The experiment confirms that the window’s material changes its optical properties when heated. In thermochromic materials, a rise in temperature induces a structural or electronic change that blocks more light. For example, vanadium dioxide (VO₂) is known to switch phase around 68 °C, causing a sharp drop in infrared transmission. Although our sample may use a different compound or polymer, the principle is similar: heat triggers a reversible change that reduces transparency. The smooth, gradual change we saw suggests the sample has a range of switching temperatures, unlike the abrupt switch of pure VO₂. In any case, the data align well with expectations. The more the window heated, the more it darkened and the less light passed through, consistent with published reports (e.g. “for example, the glass is tinted with increased glass temperature”). This passive modulation is exactly what makes thermochromic windows useful: they automatically adapt to temperature changes to help keep interiors cool.

Applications

• Energy-efficient buildings: Thermochromic windows can be used in houses and offices to reduce air-conditioning needs. On hot days these windows darken automatically, cutting down solar heat gain and saving energy.

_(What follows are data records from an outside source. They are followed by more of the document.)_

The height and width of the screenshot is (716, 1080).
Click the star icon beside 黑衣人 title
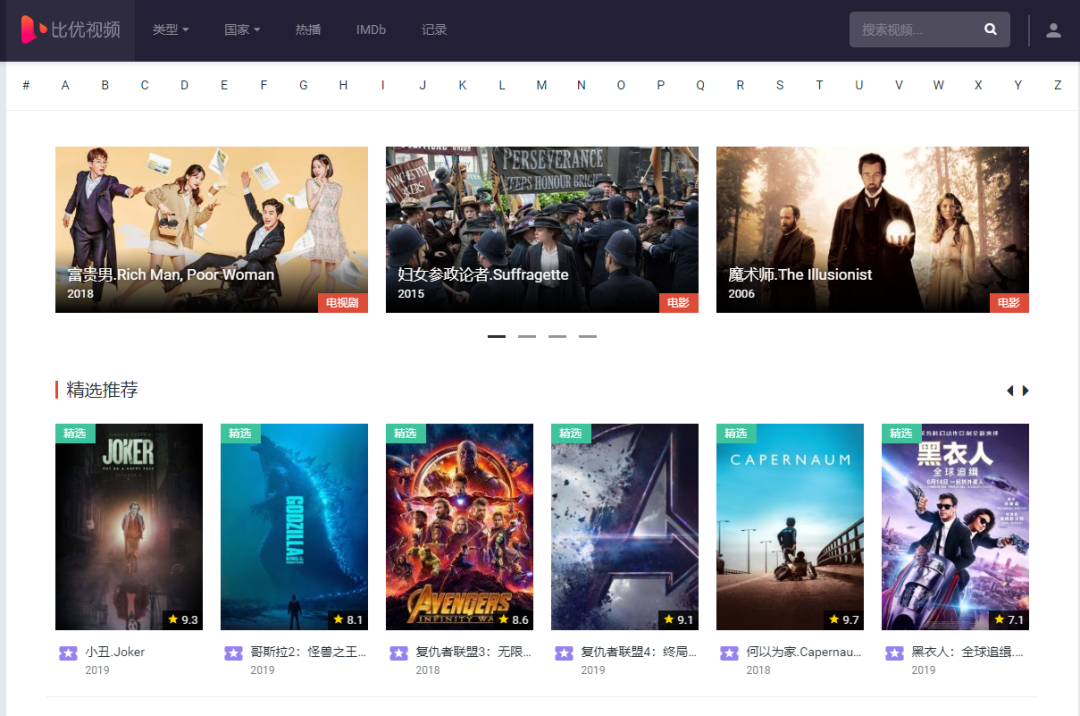click(894, 653)
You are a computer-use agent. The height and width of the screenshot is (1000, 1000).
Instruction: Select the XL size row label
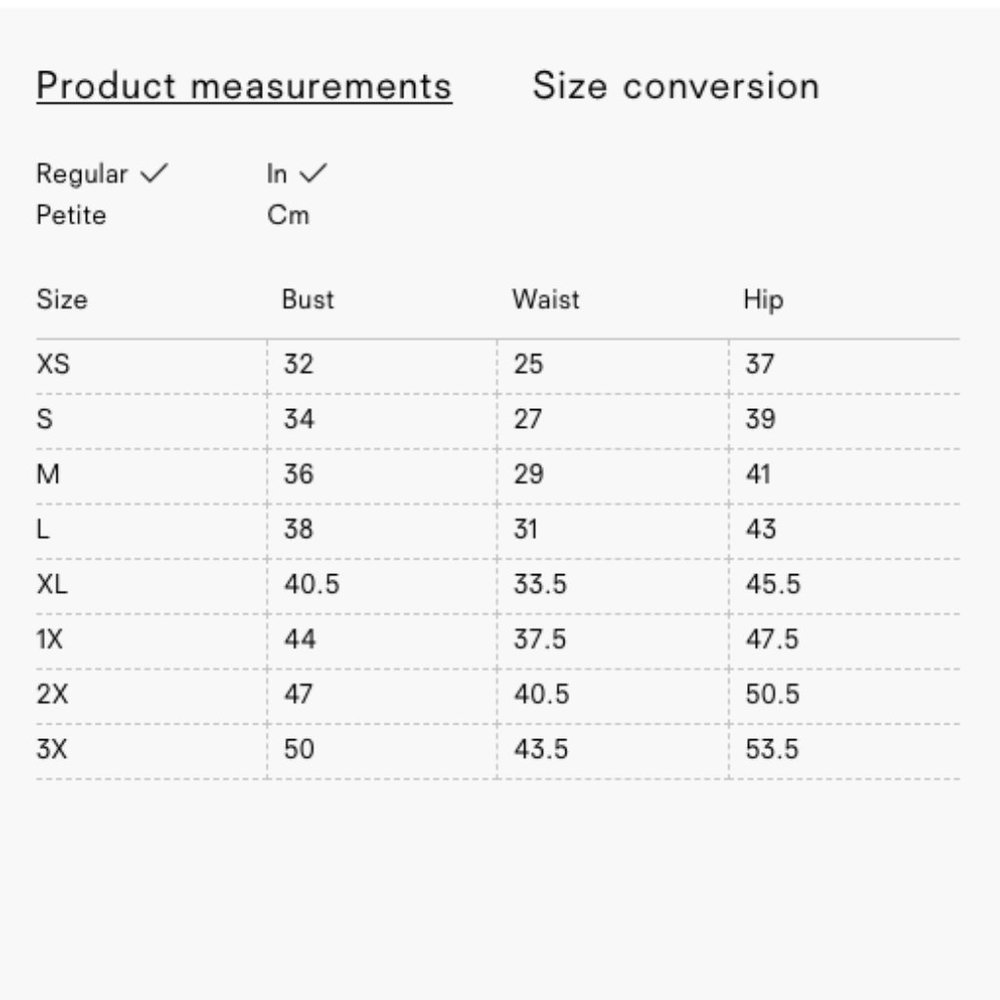[x=52, y=584]
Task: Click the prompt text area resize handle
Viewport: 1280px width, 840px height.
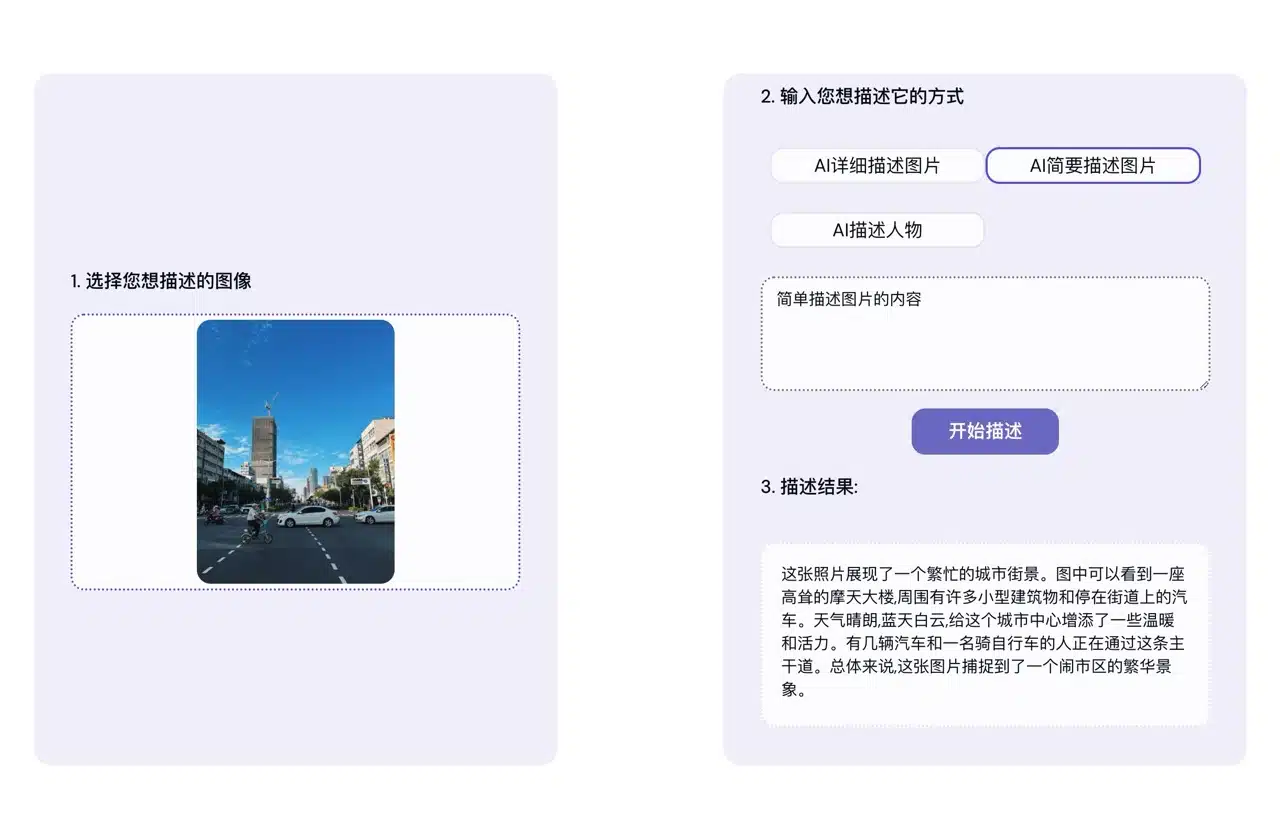Action: click(x=1204, y=384)
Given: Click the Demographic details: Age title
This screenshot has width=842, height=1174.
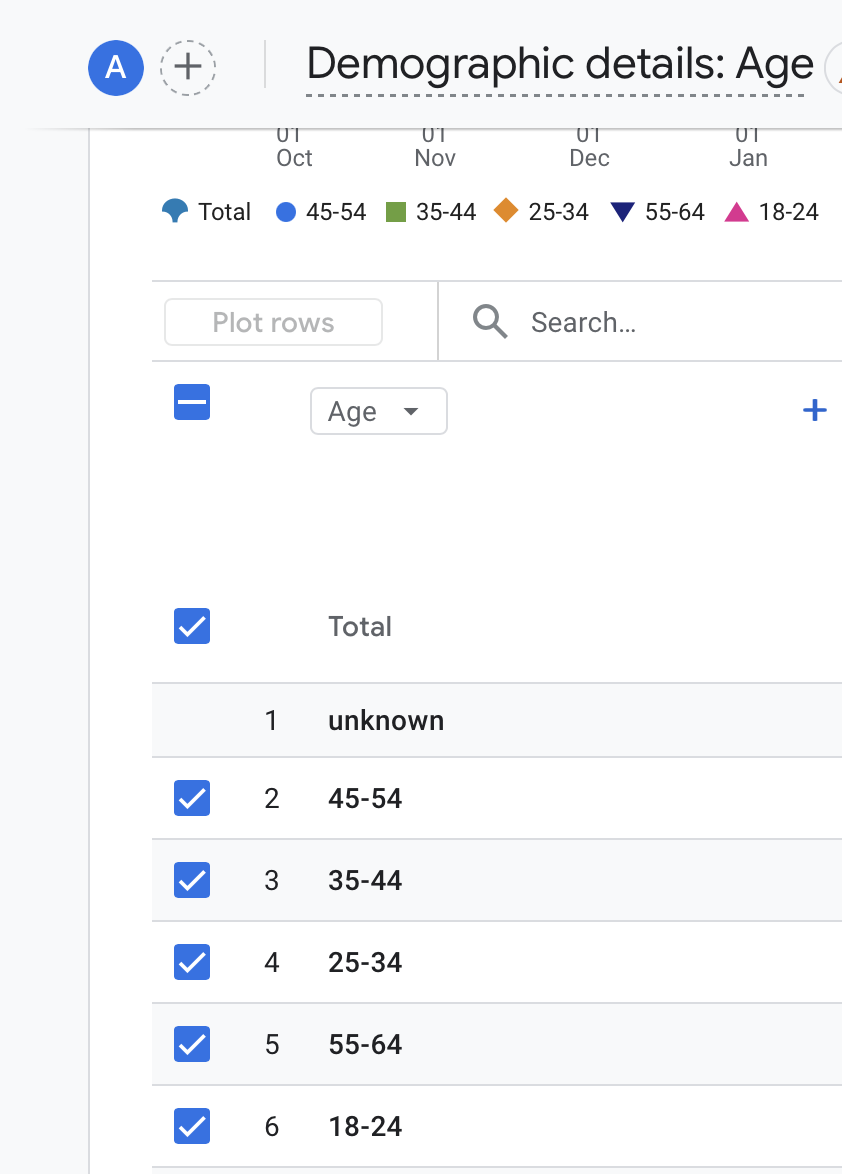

• Automotive use: Car windows or sunroofs can incorporate thermochromic coatings so they block more infrared light on sunny days, helping keep vehicle interiors cooler and reducing load on air conditioning.

• Temperature sensors and wearables: Because thermochromic materials respond predictably to heat, they can serve in devices that visually indicate temperature changes. Researchers note promising uses in thermal sensors and even body-temperature monitoring.

Chemical Composition

Thermochromic windows are made from materials that change their molecular structure with heat. Many smart windows use metal oxides. For instance, vanadium dioxide (VO₂) is common: its formula is VO₂, and it undergoes a phase transition at about 68 °C. Below that point VO₂ is insulating and nearly transparent; above it becomes metallic and reflective to infrared light, causing the window to darken. Other systems use doped oxides like tungsten oxide (WO₃) or perovskite ceramics. There are also polymeric approaches. For example, hydrogels made from poly(N-isopropylacrylamide) (PNIPAM) become cloudy around 32 °C. In each case, the key is that the material’s composition (whether an oxide or a polymer network) changes at a specific “switch” temperature. When the material structure shifts, its color or light transmission changes. In short, the chemistry is designed so that heat causes a reversible optical change, enabling the thermochromic effect.

Conclusion

This experiment showed that a thermochromic window can passively adjust to temperature: as the sample warmed, it became noticeably darker and allowed less light through. The measured drop in light transmittance with rising temperature is exactly the expected thermochromic response. These results confirm the principle behind smart windows: a hot environment triggers the window to block excess solar heat. In practice, such behavior can reduce cooling energy needs in buildings or vehicles. Our simple lab thus demonstrates how advanced materials can create energy-saving windows with no external control needed. Further experiments could explore different materials or measure infrared transmission, but even this basic test illustrates the value of thermochromic smart windows.